Work instructions: Nothing but the lines from the one containing "The height and width of the screenshot is (694, 1568)." to the end of the data should be returned, each exactly as written.

Dataset entries:
- - - - -

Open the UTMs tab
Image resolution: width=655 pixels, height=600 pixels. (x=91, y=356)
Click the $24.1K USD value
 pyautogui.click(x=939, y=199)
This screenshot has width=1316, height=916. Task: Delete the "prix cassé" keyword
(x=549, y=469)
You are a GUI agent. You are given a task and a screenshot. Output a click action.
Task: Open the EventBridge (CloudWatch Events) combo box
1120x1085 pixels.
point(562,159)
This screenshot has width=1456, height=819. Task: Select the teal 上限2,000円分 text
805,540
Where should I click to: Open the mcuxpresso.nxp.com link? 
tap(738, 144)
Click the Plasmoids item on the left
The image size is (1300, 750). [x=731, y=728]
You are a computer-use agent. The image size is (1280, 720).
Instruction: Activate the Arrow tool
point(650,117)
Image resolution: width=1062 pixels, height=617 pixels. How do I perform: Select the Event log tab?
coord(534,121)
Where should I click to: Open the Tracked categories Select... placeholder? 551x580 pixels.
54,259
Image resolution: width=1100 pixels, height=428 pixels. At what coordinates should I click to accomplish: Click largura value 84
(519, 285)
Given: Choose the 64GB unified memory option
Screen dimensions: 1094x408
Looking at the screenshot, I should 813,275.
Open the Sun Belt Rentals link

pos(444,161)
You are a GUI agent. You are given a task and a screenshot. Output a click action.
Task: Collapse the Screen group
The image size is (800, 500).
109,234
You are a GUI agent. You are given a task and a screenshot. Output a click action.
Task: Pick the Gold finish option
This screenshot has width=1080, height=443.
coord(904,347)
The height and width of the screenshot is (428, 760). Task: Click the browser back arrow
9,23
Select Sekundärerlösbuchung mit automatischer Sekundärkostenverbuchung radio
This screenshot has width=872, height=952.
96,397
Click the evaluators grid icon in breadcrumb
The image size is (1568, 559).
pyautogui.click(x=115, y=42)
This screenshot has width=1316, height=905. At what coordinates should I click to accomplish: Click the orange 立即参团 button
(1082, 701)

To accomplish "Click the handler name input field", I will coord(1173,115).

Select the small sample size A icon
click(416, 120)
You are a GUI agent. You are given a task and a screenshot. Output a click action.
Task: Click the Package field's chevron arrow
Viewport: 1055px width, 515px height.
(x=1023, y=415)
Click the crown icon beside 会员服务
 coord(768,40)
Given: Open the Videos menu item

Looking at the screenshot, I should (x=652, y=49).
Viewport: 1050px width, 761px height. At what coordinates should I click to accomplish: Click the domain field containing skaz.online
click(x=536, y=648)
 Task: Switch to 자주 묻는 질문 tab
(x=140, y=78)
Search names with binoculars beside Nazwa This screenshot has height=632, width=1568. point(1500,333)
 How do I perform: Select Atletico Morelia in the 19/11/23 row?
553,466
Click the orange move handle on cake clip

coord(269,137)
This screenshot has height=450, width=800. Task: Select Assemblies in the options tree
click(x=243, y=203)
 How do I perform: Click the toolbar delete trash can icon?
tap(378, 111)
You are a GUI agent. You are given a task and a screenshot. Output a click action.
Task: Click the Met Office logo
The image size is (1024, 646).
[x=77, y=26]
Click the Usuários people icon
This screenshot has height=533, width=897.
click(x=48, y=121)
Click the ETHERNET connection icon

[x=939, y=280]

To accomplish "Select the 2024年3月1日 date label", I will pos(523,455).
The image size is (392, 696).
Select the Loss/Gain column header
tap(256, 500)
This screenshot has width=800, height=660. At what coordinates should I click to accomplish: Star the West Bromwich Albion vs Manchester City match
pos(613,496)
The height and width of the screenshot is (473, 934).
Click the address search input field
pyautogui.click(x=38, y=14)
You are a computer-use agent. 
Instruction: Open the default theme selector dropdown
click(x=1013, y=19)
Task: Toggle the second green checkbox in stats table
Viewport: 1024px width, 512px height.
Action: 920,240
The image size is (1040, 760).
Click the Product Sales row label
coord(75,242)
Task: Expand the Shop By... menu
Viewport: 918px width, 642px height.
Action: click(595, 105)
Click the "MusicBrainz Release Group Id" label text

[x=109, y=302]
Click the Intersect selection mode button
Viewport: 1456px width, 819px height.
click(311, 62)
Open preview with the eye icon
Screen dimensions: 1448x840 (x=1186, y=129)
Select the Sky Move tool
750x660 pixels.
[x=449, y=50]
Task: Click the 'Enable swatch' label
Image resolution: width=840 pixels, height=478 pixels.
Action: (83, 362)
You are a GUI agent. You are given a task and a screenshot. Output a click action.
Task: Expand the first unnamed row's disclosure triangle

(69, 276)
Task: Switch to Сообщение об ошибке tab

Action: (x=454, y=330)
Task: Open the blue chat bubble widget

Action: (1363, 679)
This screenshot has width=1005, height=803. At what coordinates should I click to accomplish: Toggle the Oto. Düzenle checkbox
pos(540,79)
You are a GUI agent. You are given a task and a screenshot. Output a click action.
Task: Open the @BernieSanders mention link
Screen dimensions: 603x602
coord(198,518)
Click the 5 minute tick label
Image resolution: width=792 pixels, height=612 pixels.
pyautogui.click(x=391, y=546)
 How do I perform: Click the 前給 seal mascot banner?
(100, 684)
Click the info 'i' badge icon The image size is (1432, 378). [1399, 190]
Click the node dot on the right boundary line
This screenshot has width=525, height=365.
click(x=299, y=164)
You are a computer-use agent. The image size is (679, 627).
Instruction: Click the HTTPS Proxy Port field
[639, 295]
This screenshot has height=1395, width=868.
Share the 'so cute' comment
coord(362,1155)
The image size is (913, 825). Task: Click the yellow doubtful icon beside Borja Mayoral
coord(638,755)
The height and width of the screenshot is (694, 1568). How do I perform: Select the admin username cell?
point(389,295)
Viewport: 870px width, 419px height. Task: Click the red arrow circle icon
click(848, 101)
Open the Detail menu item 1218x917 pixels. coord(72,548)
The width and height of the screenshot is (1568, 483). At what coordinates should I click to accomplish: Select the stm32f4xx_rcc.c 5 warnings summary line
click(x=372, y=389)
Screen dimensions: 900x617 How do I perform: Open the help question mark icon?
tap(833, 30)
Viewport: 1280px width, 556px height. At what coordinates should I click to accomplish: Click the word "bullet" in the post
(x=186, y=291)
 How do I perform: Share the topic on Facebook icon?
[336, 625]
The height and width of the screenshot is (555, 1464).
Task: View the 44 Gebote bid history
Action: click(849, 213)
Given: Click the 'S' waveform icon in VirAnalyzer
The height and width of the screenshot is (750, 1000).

- - - - -

Written response:
The height and width of the screenshot is (694, 1568). How do I perform: Select the admin username cell?
point(389,295)
Viewport: 870px width, 419px height. Task: Click the red arrow circle icon
click(848, 101)
Open the Detail menu item 1218x917 pixels. coord(72,548)
The width and height of the screenshot is (1568, 483). At what coordinates should I click to accomplish: Select the stm32f4xx_rcc.c 5 warnings summary line
click(x=372, y=389)
Screen dimensions: 900x617 How do I perform: Open the help question mark icon?
tap(833, 30)
Viewport: 1280px width, 556px height. At what coordinates should I click to accomplish: Click the word "bullet" in the post
(x=186, y=291)
 How do I perform: Share the topic on Facebook icon?
[336, 625]
The height and width of the screenshot is (555, 1464).
Task: View the 44 Gebote bid history
Action: click(849, 213)
Given: Click the 'S' waveform icon in VirAnalyzer
The height and width of the screenshot is (750, 1000).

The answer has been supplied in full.